Auch die 2016 verabschiedete Neufassung des Behindertengleichstellungsgesetzes (BGG) verfolgt das Ziel, Inklusion zu ermöglichen. Als Ziel formuliert der Gesetzestext, "die Benachteiligung von Menschen mit Behinderungen zu beseitigen und zu verhindern sowie ihre gleichberechtigte Teilhabe am Leben in der Gesellschaft zu gewährleisten". Allerdings kritisieren Behindertenvertreter, dass das Gesetz der Privatwirtschaft keine zwingenden Vorgaben macht. "Das neugefasste Behindertengleichstellungsgesetz verpflichtet einzig die Bundesverwaltung sowie die Sozialleistungsträger, Standards zur Barrierefreiheit einzuführen", bemängelt Hannelore Loskill vom Deutschen Behindertenrat.

Doch auch zahlreiche private und kommunale Einrichtungen engagieren sich für die inklusive Stadt. So hat die Aktion Mensch die "Initiative Kommune Inklusiv" gestartet, mit der sie das lokale Zusammenwirken von Zivilgesellschaft, Wirtschaft, Wissenschaft und Verwaltung fördern will.
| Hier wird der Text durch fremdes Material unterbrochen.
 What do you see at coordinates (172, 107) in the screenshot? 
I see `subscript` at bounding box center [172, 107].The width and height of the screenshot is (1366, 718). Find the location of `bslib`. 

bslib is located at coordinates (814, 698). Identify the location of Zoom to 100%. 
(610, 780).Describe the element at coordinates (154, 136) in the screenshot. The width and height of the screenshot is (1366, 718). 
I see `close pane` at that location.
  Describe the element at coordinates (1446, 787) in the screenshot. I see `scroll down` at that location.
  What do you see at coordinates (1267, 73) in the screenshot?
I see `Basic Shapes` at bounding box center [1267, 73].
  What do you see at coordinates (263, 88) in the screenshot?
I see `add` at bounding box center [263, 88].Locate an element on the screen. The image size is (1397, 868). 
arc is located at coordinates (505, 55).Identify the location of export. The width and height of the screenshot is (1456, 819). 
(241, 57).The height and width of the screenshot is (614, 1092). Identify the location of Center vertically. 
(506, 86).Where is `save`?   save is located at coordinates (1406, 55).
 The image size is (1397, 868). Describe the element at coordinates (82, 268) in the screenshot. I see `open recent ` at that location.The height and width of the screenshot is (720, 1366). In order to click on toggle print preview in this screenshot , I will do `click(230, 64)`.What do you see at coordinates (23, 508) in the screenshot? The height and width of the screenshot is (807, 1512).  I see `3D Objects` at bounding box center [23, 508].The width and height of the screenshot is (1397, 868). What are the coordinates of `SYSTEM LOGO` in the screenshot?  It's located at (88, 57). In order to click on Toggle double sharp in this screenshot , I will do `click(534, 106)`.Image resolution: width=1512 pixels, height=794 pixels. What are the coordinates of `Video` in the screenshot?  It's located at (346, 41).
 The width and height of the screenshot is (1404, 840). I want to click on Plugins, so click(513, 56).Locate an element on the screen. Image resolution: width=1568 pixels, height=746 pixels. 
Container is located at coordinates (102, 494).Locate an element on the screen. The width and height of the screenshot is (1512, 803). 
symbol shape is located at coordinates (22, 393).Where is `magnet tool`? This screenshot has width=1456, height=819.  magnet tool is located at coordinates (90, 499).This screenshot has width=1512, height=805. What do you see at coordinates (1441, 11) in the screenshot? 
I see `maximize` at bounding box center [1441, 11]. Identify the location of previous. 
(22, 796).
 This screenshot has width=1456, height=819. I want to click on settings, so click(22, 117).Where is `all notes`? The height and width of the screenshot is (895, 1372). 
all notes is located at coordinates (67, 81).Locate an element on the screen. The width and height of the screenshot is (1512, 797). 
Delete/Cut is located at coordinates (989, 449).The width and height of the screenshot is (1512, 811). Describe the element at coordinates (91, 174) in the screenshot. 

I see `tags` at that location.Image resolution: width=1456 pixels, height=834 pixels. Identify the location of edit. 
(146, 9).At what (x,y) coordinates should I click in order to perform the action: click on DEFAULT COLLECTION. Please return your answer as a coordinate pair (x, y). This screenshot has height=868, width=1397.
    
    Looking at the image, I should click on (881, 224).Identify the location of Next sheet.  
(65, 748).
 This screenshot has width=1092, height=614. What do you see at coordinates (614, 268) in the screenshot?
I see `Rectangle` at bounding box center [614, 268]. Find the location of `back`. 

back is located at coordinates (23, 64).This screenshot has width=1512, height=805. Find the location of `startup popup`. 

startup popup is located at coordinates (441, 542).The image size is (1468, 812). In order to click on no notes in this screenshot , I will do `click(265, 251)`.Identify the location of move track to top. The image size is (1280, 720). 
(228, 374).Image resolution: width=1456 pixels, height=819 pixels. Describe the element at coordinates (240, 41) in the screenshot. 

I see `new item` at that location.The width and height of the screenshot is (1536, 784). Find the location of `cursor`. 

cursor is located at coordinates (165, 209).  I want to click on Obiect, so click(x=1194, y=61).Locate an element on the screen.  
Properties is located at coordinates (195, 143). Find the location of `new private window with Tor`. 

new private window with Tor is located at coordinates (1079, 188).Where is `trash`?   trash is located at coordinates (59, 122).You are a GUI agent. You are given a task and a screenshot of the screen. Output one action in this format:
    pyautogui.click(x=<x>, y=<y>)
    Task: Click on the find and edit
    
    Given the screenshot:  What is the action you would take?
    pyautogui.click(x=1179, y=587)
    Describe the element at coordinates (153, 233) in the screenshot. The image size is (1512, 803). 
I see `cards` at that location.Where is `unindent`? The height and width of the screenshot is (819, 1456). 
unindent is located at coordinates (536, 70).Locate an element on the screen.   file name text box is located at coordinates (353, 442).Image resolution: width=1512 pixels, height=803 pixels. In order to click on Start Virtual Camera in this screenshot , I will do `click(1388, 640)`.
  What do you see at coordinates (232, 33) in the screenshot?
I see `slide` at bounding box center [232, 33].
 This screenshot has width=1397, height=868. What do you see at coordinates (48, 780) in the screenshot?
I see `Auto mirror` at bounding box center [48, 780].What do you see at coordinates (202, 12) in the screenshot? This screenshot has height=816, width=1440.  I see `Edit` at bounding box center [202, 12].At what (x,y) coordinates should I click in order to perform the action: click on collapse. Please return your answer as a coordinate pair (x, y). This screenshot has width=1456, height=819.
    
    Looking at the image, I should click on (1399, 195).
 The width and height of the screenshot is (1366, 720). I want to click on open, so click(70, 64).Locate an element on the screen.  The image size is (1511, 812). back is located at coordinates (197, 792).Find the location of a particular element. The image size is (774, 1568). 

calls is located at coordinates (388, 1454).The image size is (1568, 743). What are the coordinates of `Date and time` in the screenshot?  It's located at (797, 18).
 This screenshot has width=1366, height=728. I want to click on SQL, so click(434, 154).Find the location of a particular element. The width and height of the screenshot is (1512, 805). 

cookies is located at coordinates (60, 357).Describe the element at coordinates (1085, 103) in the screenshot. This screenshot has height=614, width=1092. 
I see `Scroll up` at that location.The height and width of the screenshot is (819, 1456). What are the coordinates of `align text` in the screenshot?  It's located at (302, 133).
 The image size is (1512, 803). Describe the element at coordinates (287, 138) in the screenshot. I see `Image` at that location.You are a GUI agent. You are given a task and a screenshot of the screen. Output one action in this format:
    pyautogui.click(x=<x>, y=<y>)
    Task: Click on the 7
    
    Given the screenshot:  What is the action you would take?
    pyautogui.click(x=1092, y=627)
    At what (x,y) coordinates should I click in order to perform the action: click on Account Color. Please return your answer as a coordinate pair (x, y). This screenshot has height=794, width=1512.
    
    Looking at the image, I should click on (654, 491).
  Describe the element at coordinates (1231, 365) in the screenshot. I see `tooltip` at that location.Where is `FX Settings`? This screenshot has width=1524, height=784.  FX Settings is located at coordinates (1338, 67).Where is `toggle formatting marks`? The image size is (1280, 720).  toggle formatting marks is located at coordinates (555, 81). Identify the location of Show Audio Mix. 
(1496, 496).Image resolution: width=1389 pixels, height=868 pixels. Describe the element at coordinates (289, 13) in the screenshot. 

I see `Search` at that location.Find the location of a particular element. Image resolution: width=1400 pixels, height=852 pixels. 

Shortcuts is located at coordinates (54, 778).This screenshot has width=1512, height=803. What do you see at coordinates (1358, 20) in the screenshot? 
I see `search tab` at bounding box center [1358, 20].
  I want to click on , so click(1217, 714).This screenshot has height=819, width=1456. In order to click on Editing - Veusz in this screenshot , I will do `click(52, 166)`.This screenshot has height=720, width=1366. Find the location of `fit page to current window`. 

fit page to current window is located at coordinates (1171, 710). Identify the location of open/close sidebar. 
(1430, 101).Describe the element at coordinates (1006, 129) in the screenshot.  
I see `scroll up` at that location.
In einem mehrstufigen Verfahren wählte die Aktion Mensch fünf Kommunen (Erlangen, Nieder-Olm, Rostock, Schneverdingen und Schwäbisch Gmünd) aus, in denen Inklusion modellhaft umgesetzt werden soll.

Eine ganz praktische zivilgesellschaftliche Initiative ist die seit 2010 verfügbare interaktive Karte wheelmap.org. Diese vom Verein Sozialhelden e.V. auf den Weg gebrachte Karte verzeichnet über 750.000 öffentlich zugängliche Einrichtungen wie Cafés, Schwimmbäder und Bibliotheken und zeigt an, ob sie für Rollstuhlfahrer und andere Menschen mit Mobilitätseinschränkung vollumfänglich, gar nicht oder eingeschränkt zugänglich sind.

Einen umfassenden Ansatz verfolgt das Forschungsprojekt UrbanLife+, das vom Bundesministerium für Bildung und Forschung gefördert wird. In zwei Mönchengladbacher Stadtteilen testen mehrere Projektpartner unter Federführung der Universität Hohenheim, wie sich Quartiere unter Einsatz innovativer technischer Lösungen so gestalten lassen, dass sich mobilitätseingeschränkte Personen gut bewegen können. Geplant sind beispielsweise Bordsteine, die sich für Rollatoren absenken, Straßenlaternen, die ihre Beleuchtung demSehvermögen der Passanten anpassen und Sensoren, die auf Gefahren an Straßenübergängen hinweisen.